HAVING a coffee with a young friend last week, he told me that he and his partner were expecting their first child. Delighted for him, I said it was the best thing that had ever happened to me. It’s life changing and for the better, though it also comes at a cost not just in sleepless nights but especially childcare. But it’s a blessing and every child is to be cherished.

It’s why I find the two-child benefit cap so repugnant. I’m from a family of two children and have been fortunate to have two myself. So I wouldn’t have been affected, but it’s the principle I object to. I’d have been delighted to have had more siblings and more children, but it wasn’t to be.

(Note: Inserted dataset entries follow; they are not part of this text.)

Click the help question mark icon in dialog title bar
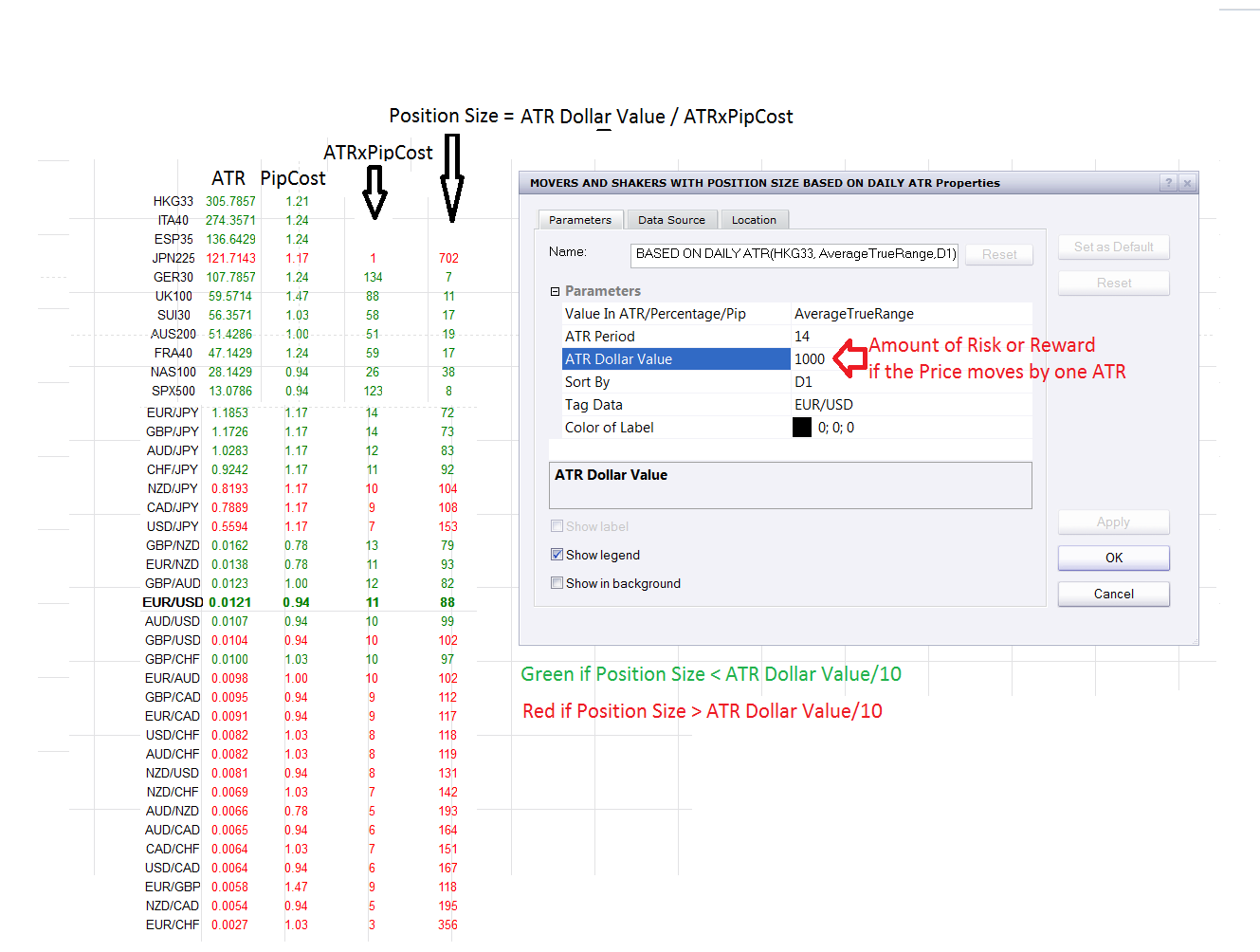The image size is (1260, 952). tap(1168, 183)
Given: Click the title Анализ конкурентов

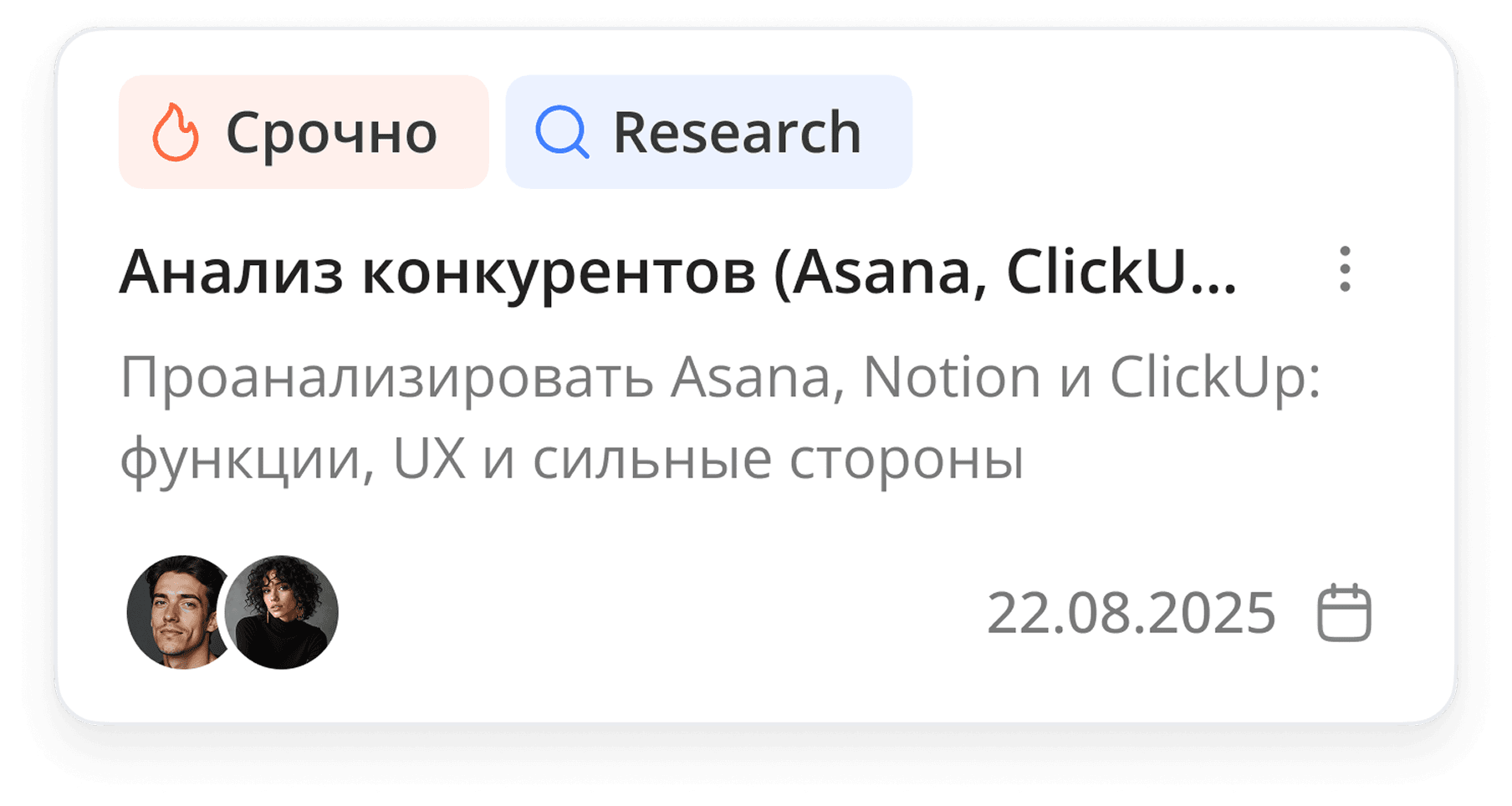Looking at the screenshot, I should click(x=677, y=270).
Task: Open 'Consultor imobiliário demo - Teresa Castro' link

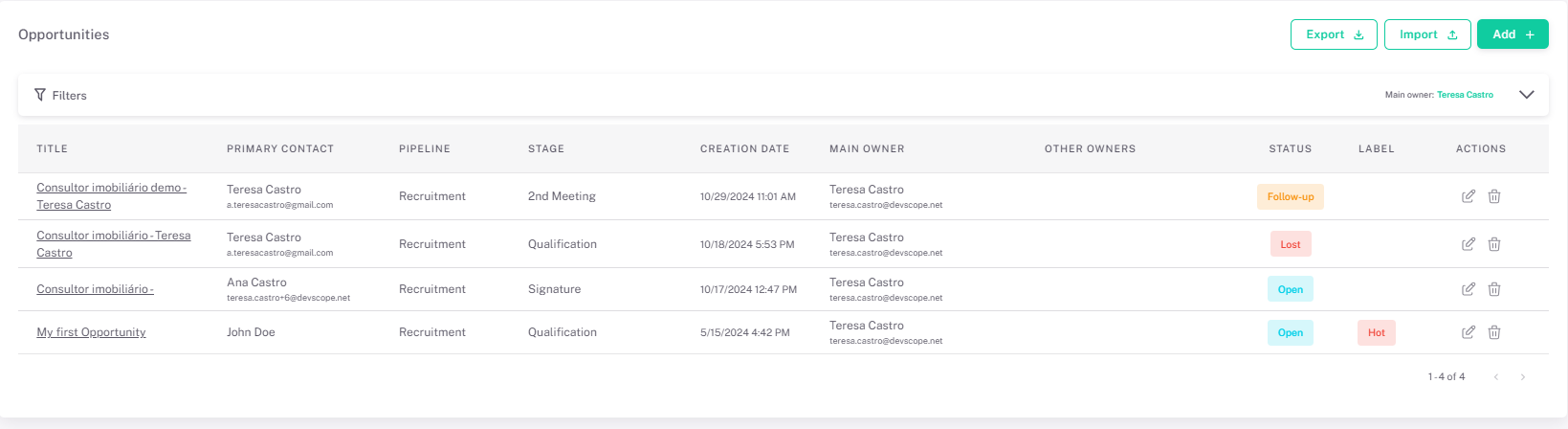Action: [x=111, y=189]
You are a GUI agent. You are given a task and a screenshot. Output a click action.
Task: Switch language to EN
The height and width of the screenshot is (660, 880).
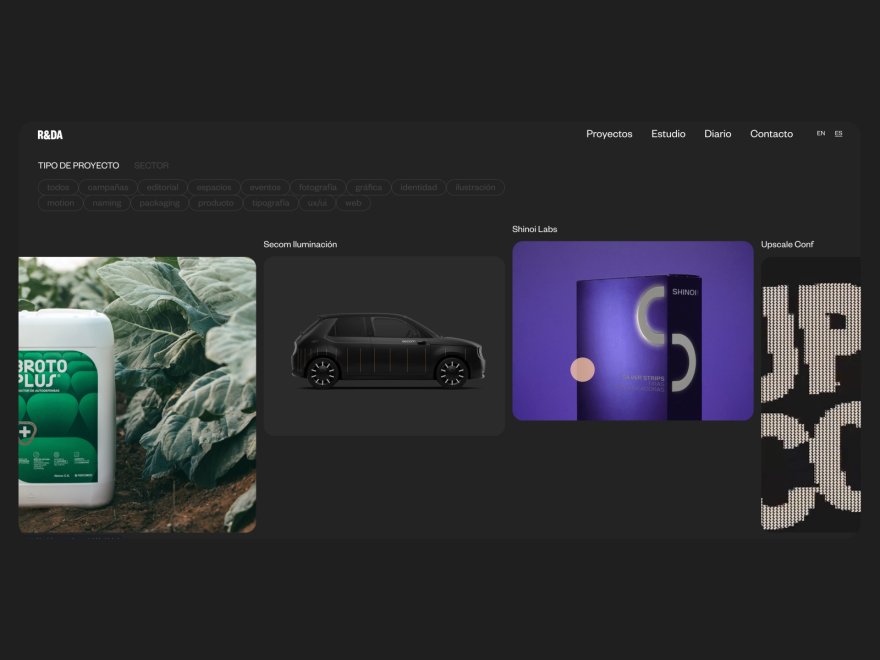coord(821,134)
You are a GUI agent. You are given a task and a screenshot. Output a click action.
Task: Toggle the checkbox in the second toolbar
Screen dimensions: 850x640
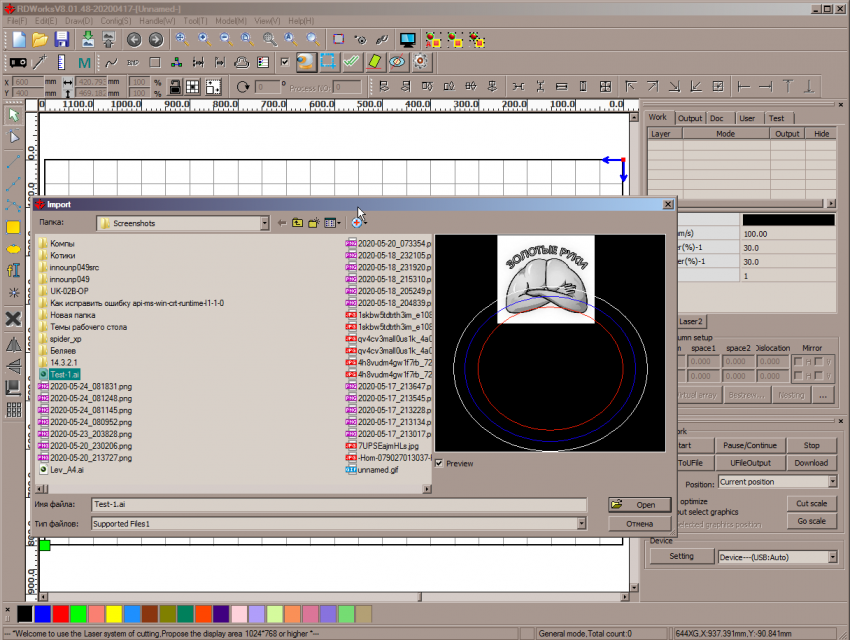(286, 62)
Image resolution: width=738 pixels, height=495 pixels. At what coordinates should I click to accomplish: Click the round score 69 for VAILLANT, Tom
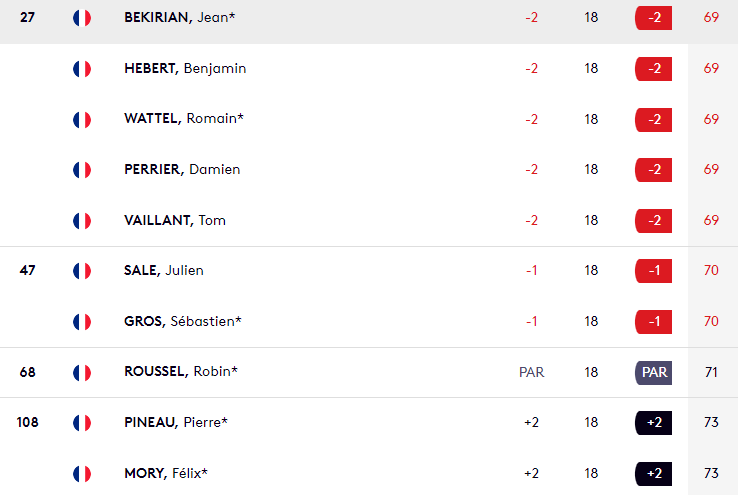click(x=711, y=220)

But many of my friends were from larger families, often just three, though a few larger. It’s been the same with the families they’ve had. This limitation is hitting many and it’s hitting them hard. Over 250,000 children are affected by it across the UK. Of course, there’s a few malingers exposed on Poverty TV and supposedly coining it in from the public. But the reality is hardship for many good and decent people and, most shamefully, hungry bairns guilty of nothing other than being born, over which they had no choice.

It’s the sort of policies we’ve come to expect from the Tories since Margaret Thatcher removed free school milk. But that it’s trumpeted as a virtue by Sir Keir Starmer is astonishing. Of course, public funds aren’t finite but it’s about priorities. There’s money for weapons and even modest wealth taxes would more than cover it.

In Parliament last week, I asked about the cluster munitions being supplied by the USA to Ukraine. Russia is rightly condemned for its war crimes. But these weapons are also horrific, affecting not just combatants today but future generations when peace has long since arrived, causing carnage for innocents.

The UK is a signatory to the convention denouncing them. I sought assurances US bases in the UK would not be used to supply them. Shamefully, that wasn’t given.